Part 2
At the time of Augustus, there were upwards of 300 baking houses in Rome, almost the whole of which were occupied by Greeks. The bakers enjoyed in ancient Rome great privileges. The public granaries were entrusted to their care; they formed a corporation, or kind of college, from which neither they nor their children were permitted to withdraw. They were exempted from guardianships and public services, which might interfere with their occupation. They were eligible to become Senators; and those who married the daughters of bakers, became members of the college.

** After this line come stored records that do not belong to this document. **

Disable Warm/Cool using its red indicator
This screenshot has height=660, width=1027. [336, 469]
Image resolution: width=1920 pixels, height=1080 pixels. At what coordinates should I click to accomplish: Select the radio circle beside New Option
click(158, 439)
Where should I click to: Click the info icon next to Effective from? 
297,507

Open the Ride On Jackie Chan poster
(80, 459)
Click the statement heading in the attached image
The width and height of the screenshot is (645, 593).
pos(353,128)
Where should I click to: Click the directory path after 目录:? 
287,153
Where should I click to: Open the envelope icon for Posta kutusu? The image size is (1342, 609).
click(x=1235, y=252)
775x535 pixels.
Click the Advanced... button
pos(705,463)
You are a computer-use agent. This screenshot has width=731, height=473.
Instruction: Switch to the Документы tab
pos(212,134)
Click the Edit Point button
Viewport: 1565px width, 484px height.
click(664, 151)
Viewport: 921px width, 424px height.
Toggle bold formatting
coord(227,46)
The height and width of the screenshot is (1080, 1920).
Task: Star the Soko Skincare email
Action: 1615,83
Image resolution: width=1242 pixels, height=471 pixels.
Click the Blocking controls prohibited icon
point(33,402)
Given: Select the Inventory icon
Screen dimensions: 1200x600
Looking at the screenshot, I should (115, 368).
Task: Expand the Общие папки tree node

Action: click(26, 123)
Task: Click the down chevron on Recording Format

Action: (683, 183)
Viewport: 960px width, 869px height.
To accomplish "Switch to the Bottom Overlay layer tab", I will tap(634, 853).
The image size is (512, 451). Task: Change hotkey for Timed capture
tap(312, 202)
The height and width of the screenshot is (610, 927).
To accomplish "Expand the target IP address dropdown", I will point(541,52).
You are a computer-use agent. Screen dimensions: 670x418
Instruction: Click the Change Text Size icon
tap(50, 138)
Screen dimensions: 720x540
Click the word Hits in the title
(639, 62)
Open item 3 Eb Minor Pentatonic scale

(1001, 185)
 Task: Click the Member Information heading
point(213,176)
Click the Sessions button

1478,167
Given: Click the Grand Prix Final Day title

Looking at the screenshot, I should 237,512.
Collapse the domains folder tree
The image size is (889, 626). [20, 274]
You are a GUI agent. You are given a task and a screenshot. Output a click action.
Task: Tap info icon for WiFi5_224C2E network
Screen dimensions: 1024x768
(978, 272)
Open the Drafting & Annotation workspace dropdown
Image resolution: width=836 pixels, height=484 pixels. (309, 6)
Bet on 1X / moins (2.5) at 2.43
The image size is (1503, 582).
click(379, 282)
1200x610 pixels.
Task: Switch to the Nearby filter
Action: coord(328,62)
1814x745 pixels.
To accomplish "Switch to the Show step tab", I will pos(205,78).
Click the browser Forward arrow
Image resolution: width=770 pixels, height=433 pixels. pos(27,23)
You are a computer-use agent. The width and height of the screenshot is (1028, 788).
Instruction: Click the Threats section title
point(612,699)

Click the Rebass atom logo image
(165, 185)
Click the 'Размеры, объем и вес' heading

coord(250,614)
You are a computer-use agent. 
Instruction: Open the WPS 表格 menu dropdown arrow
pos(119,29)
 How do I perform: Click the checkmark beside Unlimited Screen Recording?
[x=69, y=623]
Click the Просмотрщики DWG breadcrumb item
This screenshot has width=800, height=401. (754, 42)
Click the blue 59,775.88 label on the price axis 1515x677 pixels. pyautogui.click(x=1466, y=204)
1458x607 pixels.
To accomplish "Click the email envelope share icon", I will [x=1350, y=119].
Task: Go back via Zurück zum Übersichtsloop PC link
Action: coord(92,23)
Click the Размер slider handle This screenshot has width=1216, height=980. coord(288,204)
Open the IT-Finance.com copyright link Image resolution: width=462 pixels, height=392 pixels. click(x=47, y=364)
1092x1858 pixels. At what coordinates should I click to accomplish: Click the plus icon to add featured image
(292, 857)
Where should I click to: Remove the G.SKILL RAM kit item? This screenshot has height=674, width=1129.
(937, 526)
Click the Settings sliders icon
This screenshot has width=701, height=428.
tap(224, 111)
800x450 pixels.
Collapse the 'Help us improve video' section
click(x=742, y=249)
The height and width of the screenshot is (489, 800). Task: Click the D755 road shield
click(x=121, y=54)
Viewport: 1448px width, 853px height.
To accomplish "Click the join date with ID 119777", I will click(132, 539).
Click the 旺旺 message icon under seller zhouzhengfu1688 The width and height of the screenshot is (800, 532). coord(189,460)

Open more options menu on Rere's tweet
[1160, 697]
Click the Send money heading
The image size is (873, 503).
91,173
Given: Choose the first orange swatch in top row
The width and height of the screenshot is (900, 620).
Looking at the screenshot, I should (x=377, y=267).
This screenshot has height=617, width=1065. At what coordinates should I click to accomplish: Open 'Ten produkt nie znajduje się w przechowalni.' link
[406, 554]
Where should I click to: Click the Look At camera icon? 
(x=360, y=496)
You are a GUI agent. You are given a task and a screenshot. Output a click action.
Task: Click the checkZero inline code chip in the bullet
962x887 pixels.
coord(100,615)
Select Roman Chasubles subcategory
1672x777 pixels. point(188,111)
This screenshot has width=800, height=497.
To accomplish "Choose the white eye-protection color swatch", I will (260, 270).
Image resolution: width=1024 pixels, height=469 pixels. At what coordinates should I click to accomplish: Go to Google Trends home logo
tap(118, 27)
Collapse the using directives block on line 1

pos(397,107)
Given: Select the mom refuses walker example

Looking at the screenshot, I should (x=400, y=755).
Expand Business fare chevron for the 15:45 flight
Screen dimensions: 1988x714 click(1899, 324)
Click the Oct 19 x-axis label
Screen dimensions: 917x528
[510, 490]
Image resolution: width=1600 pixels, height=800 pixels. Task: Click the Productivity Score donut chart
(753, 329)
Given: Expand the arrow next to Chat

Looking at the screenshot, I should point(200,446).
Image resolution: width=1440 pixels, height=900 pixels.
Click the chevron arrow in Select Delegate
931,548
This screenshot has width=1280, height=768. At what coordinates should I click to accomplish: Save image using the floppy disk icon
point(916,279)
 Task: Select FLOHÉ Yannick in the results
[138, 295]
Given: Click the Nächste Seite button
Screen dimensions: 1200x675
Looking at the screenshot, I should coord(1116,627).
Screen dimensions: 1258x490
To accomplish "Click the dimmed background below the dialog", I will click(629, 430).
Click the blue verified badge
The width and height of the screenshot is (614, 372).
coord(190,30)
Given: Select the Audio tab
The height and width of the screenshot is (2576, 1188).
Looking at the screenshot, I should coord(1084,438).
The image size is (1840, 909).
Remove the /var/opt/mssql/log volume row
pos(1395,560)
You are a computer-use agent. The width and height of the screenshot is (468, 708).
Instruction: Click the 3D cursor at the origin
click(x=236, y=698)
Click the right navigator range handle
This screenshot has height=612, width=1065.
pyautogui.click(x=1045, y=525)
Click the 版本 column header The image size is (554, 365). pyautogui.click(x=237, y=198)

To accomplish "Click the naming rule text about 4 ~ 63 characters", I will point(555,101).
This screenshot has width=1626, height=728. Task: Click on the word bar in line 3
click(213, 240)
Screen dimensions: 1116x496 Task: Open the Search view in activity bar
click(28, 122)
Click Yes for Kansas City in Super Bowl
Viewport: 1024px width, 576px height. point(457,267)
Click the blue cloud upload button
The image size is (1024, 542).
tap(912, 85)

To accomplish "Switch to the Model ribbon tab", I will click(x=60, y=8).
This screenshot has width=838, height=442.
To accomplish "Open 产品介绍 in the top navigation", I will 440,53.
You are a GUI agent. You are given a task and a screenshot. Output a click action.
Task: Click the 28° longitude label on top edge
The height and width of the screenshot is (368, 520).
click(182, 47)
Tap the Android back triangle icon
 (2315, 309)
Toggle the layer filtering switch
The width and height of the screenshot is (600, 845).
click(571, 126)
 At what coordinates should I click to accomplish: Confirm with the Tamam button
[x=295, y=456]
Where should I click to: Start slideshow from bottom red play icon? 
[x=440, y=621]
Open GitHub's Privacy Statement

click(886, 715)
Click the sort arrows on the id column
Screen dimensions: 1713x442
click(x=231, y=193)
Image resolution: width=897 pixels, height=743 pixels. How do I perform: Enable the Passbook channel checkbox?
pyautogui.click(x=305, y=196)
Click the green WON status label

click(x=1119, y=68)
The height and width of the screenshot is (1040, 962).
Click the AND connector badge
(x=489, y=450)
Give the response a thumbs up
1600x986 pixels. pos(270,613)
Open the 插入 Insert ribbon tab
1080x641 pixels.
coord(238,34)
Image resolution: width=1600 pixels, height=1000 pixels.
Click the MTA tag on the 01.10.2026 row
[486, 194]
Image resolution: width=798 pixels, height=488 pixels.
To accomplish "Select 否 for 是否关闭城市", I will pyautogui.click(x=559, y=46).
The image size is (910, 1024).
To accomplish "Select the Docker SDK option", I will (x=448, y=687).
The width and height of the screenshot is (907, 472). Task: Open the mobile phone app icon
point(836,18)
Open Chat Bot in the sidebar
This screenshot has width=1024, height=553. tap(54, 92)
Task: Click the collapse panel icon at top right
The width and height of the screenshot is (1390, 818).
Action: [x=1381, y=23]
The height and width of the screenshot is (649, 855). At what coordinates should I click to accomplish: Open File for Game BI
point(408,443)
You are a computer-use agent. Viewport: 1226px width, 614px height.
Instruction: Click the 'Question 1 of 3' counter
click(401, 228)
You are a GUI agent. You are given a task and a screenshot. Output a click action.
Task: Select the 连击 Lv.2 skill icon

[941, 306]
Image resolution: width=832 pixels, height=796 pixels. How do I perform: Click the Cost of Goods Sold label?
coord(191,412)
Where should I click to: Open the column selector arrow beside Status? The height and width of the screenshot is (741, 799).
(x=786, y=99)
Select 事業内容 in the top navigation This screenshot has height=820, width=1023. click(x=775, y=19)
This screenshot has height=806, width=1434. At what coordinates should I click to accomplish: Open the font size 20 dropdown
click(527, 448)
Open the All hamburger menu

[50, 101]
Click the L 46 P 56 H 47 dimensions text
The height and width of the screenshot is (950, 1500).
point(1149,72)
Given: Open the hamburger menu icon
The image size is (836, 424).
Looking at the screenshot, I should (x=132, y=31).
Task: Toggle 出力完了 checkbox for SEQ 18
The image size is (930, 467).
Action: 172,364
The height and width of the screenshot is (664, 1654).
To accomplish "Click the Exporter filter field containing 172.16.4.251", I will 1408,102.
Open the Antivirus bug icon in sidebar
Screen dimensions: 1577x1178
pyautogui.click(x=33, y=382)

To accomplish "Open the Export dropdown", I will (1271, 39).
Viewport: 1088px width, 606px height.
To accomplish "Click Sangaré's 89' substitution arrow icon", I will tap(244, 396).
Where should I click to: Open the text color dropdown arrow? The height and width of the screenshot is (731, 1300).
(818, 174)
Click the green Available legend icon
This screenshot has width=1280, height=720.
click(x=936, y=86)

From the establishment of bakers in Rome, the art of making loaf, or fermented bread, spread amongst the ancient Gauls; but its progress in the northern countries of Europe was slow, and in some northern districts, the luxury of eating fermented, or loaf-bread, is at this day not in general use. Some of the modern Italians consume the greatest part of their bread-flour in the state of _macaroni_ and _vermicelli_, and in other forms of _polenta_, or soft pudding; and even at present millions of people neither sow nor reap, but content themselves with enjoying the spontaneous productions of the earth.
Bread Corn,
Properly so called, of which loaf-bread is chiefly made among cultivated nations, comprehends the seeds of the whole tribe of (_cerealia_), or gramineous plants; for they all contain a farinaceous substance, of a similar nature, and chiefly composed of starch. Those of the _cerealia_ in common use are the following:
Wheat _Triticum hybernum._ Barley _Hordeum vulgare._ Rye _Secale cereale._
With us, wheat is chiefly employed for the fabrication of bread. It is, in fact, the only grain of which light porous bread can be made; but rye and barley are also used as bread-corn. The farina of the other _cerealia_ afford also a nutritive and wholesome bread; though their flour is not so susceptible of the panary fermentation, it cannot be made into the white texture of the wheaten loaf. The bread formed from them is consequently much inferior to that prepared from wheat. The following seeds are chiefly employed to make a species of bread:
Oats _Avena Sativa._ Maize _Zea Mays._ Rice _Oriza Sativa._ Millet _Panicum milliaceum._
Oats are used in the north of Europe for making a kind of bread, called oatmeal-cake, and particularly by the inhabitants of Scotland. Maize is frequently employed as bread-corn in North America.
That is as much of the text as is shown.